[Stored data entries]
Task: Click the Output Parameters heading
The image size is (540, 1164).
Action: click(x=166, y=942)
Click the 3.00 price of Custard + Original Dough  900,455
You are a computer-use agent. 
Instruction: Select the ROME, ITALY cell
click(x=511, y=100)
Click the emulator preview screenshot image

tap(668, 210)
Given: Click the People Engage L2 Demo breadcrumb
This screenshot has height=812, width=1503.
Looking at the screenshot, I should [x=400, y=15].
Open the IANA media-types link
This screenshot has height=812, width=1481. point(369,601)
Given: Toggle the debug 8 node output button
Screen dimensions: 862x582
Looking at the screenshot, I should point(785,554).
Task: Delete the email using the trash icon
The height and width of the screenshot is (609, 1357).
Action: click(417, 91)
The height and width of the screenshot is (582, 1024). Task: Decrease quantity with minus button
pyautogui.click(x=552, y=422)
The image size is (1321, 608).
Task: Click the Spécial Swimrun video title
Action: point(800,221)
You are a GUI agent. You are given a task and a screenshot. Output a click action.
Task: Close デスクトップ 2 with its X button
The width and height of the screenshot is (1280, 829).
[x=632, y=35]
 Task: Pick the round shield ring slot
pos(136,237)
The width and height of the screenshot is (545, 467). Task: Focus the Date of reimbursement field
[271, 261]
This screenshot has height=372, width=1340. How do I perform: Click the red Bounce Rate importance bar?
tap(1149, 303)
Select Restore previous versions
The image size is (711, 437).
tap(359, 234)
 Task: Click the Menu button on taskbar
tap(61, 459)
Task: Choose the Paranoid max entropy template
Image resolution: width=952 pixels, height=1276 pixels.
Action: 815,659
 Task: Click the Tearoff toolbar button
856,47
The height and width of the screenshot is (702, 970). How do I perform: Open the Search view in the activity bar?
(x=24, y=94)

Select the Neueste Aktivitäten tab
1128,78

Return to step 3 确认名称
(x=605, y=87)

* **PROBLEM DETAILS**
Could you state how many lines of the records contain "agent"? Give the number and nothing else.

* **COMPLETED TASK**
2